(Beginning of Document segment)

Efficient pairwise RNA structure prediction using probabilistic alignment constraints in Dynalign

Arif Ozgun Harmanci1 email, Gaurav Sharma1,2 email and David H Mathews2,3 email

Department of Electrical and Computer Engineering, University of Rochester, Hopeman 204, RC Box 270126, Rochester, NY 14627, USA

Department of Biostatistics and Computational Biology, University of Rochester Medical Center, 601 Elmwood Avenue, Box 630, Rochester, NY 14642, USA

Department of Biochemistry and Biophysics, University of Rochester Medical Center 601 Elmwood Avenue, Box 712, Rochester, NY 14642, USA

author email corresponding author email

BMC Bioinformatics 2007, 8:130doi:10.1186/1471-2105-8-130

Published: 19 April 2007

Abstract

Background

Joint alignment and secondary structure prediction of two RNA sequences can significantly improve the accuracy of the structural predictions. Methods addressing this problem, however, are forced to employ constraints that reduce computation by restricting the alignments and/or structures (i.e. folds) that are permissible. In this paper, a new methodology is presented for the purpose of establishing alignment constraints based on nucleotide alignment and insertion posterior probabilities. Using a hidden Markov model, posterior probabilities of alignment and insertion are computed for all possible pairings of nucleotide positions from the two sequences. These alignment and insertion posterior probabilities are additively combined to obtain probabilities of co-incidence for nucleotide position pairs. A suitable alignment constraint is obtained by thresholding the co-incidence probabilities. The constraint is integrated with Dynalign, a free energy minimization algorithm for joint alignment and secondary structure prediction. The resulting method is benchmarked against the previous version of Dynalign and against other programs for pairwise RNA structure prediction.

(End of Document segment)

_Activity_
Could you carry on the Dynalign RNA structure prediction abstract from the point where it stops? These entries come from a separate source.

(Beginning of Input data)

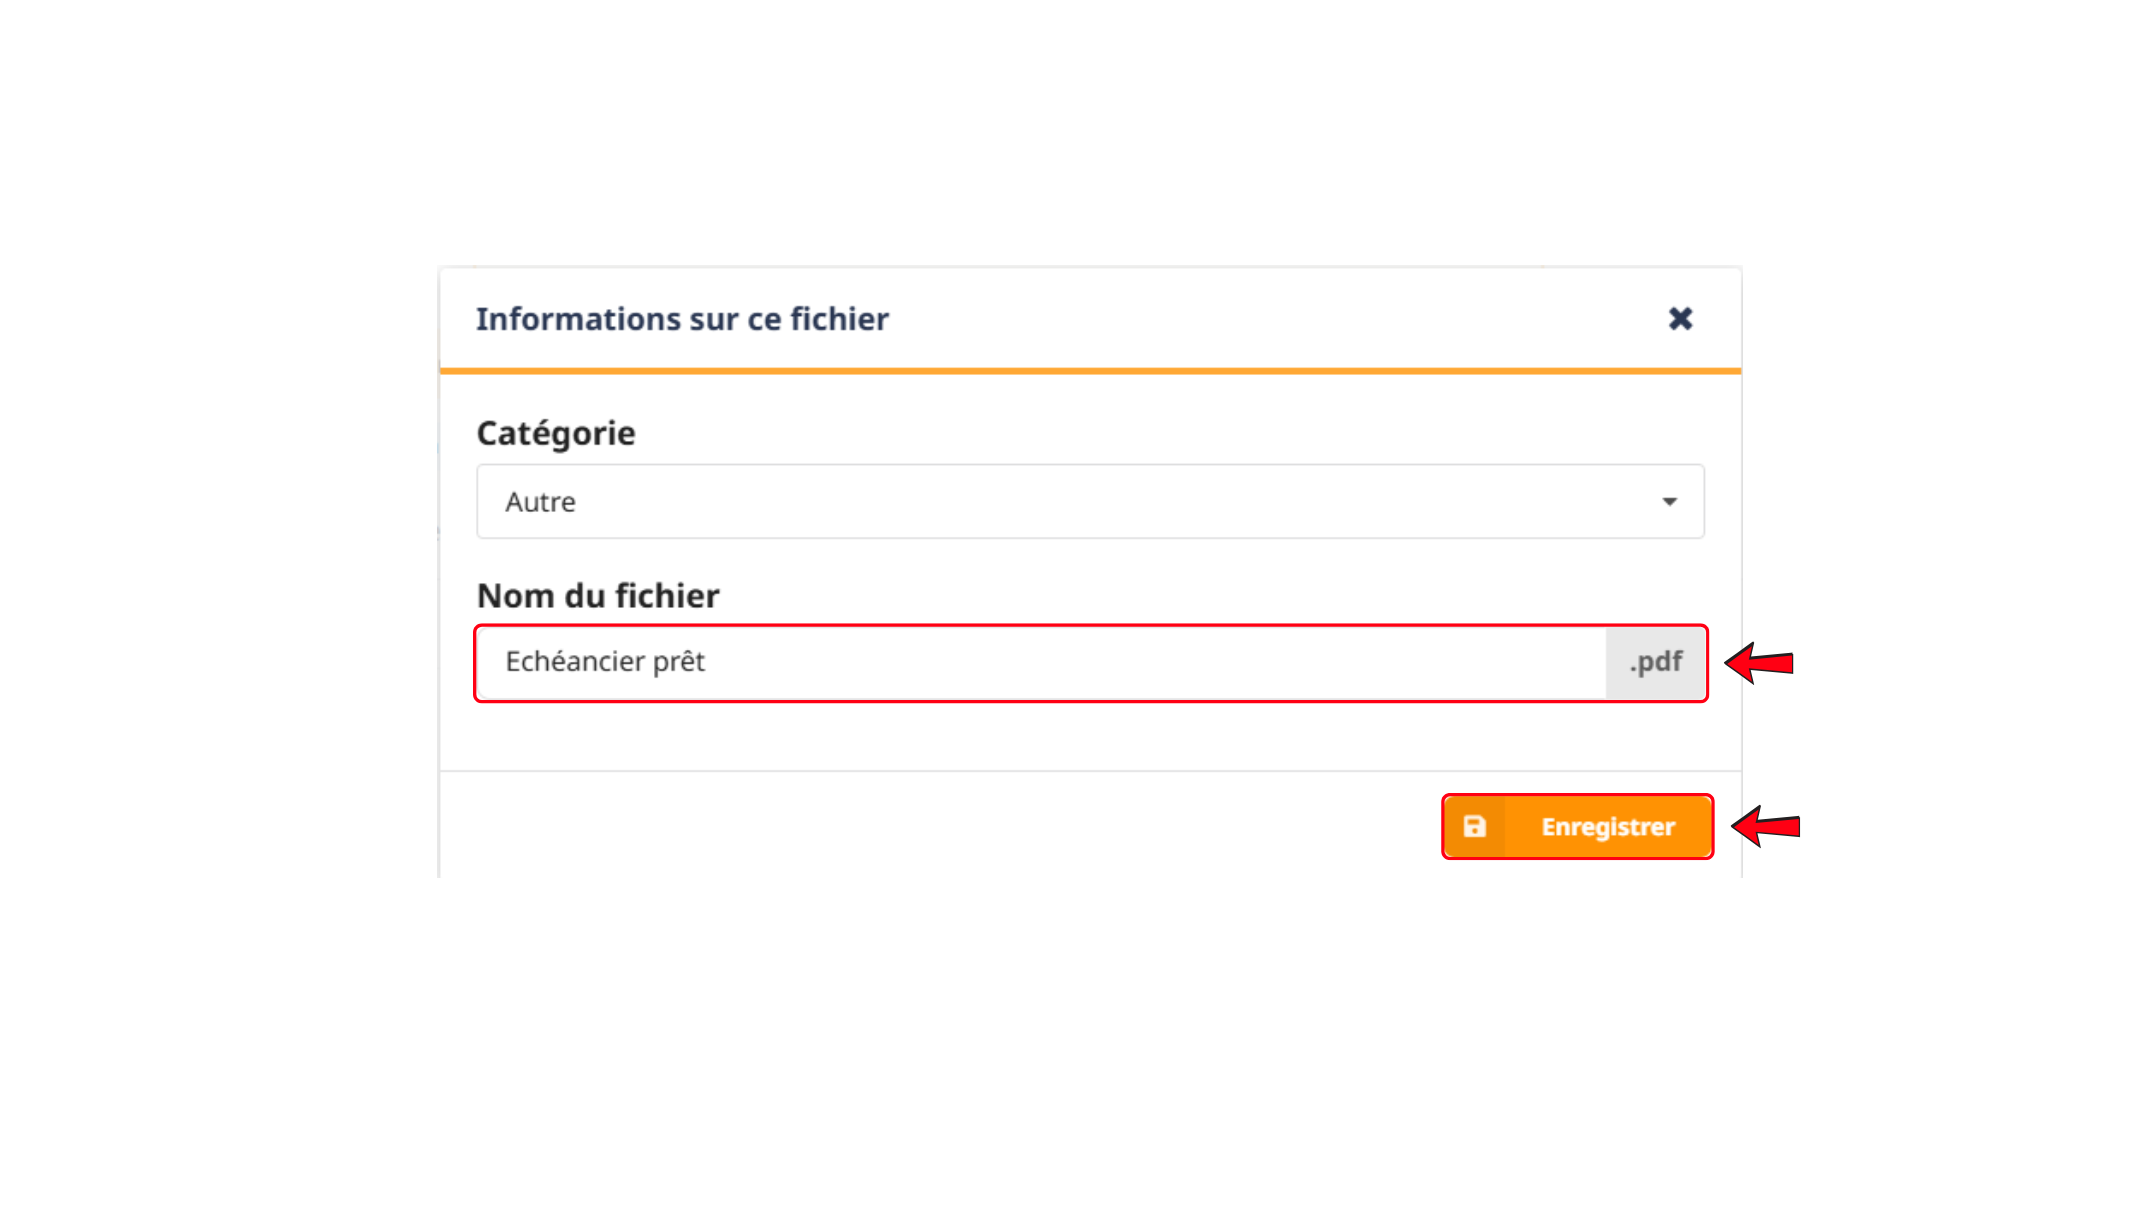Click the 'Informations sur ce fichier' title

(End of Input data)
(Beginning of Input data)

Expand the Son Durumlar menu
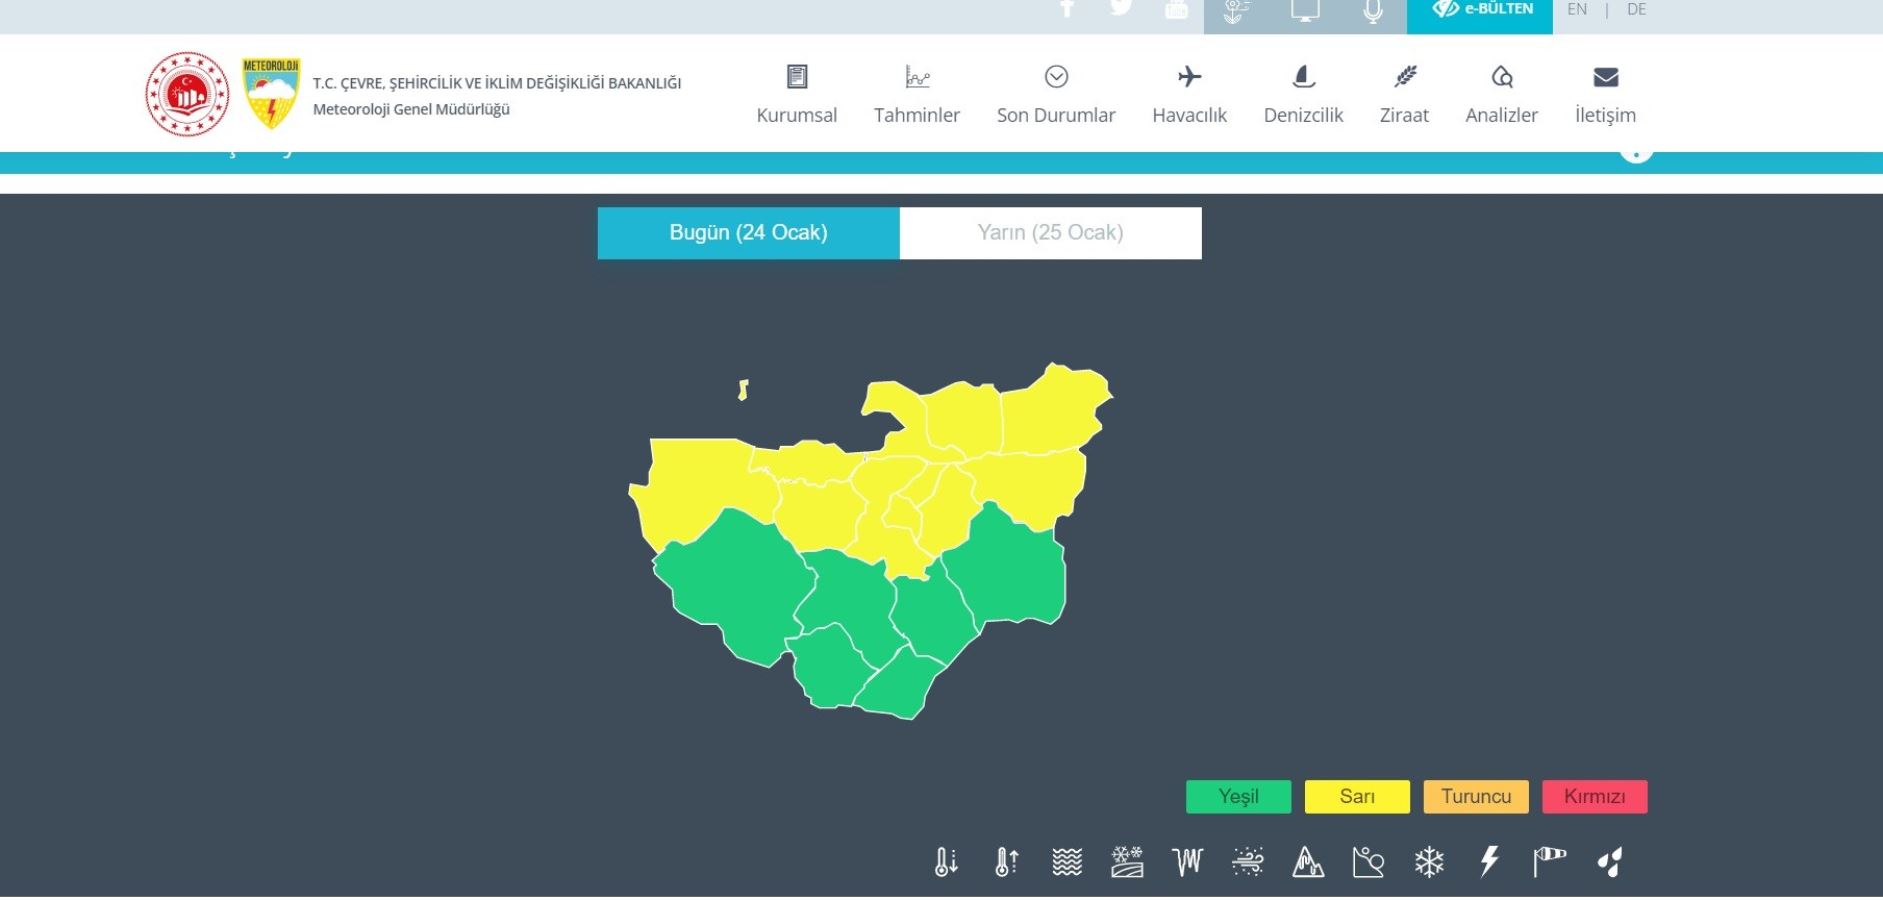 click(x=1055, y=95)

(End of Input data)

_Expected answer_
Results

The proposed technique eliminates manual parameter selection in Dynalign and provides significant computational time savings in comparison to prior constraints in Dynalign while simultaneously providing a small improvement in the structural prediction accuracy. Savings are also realized in memory. In experiments over a 5S RNA dataset with average sequence length of approximately 120 nucleotides, the method reduces computation by a factor of 2. The method performs favorably in comparison to other programs for pairwise RNA structure prediction: yielding better accuracy, on average, and requiring significantly lesser computational resources.

Conclusion

Probabilistic analysis can be utilized in order to automate the determination of alignment constraints for pairwise RNA structure prediction methods in a principled fashion. These constraints can reduce the computational and memory requirements of these methods while maintaining or improving their accuracy of structural prediction. This extends the practical reach of these methods to longer length sequences. The revised Dynalign code is freely available for download.